El ejemplo de fe ciega más sorprendente que presenta la Biblia es la profesada por el patriarca Abraham, que estuvo a punto de matar a su único hijo, Isaac, únicamente porque sentía que Dios así se lo ordenaba. Si la Infanta se refiere a este tipo de fe, de tal intensidad que le habría compelido a realizar todo aquello que le requería el cónyuge/coimputado, quizá lo que pretende es que le sea aplicada la excusa absolutoria prevista en el artículo 20.7 del Código Penal, aquella que exime de responsabilidad criminal al que actúe “en cumplimiento de un deber”, en este caso religioso. El único escollo de esta estrategia es que aquella fe sería aplicable, en su caso, por la llamada Justicia divina, pero, al menos de momento, la actuación de la Infanta está sometida únicamente a la justicia terrenal y, en ésta, esa fe ciega, afortunadamente, no tiene traducción jurídica alguna.
La relación de confianza como estrategia de defensa.
La defensa de la Infanta argumenta como base de su defensa, finalmente, que su actuación estaba motivada por la confianza profesada en su amor.
Las relaciones de confianza son un elemento clave de la convivencia social; tanto las relaciones más íntimas como las colectivas, tanto las más superfluas como las más profundas, tienen en la confianza un fundamento clave de su permanencia.

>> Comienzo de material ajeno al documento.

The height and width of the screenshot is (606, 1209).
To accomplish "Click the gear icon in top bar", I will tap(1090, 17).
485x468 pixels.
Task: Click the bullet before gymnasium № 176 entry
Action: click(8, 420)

Pero la relación de confianza con su cónyuge/coimputado alegada por la Infanta, al contrario de lo que sucede con la teoría del amor analizada anteriormente, tiene poco recorrido como estrategia de defensa, pues la citada confianza, además de fundamento de la institución matrimonial, también es la base del buen funcionamiento de cualquier organización criminal que se precie: dos personas que se alían para cometer delitos deben tener plena confianza el uno en el otro si pretenden mantener el aparataje creado para delinquir.
La alegación de la confianza en el coimputado por parte de la Infanta es tan irrelevante desde el punto de vista jurídico, como insoportable desde el punto de vista ético, al venir alegada precisamente por una de las personas que tiene obligación de generar y mantener la confianza de la ciudadanía en las instituciones políticas y en aquellos que les representan, en especial en quien podría estar llamada a ostentar en su día la Jefatura del Estado, la más alta representación del Estado español en las relaciones internacionales, sin haber sido nunca elegida por la ciudadanía. Hoy la confianza de la ciudadanía en las instituciones políticas se encuentra seriamente quebrada cuando percibe que existen serios indicios de que una parte importante de quienes ostentan responsabilidades en las mismas (incluyendo ahora a miembros de la Familia Real) parecen estar más preocupada en aumentar sus arcas personales que en procurar el bienestar general de la sociedad. Si la Infanta pierde la confianza en su cónyuge/coimputado quizá esté en juego su futuro matrimonial, pero cuando la población de un país pierde la confianza en las instituciones políticas que teóricamente les representan lo que está en juego es la esencia de la democracia.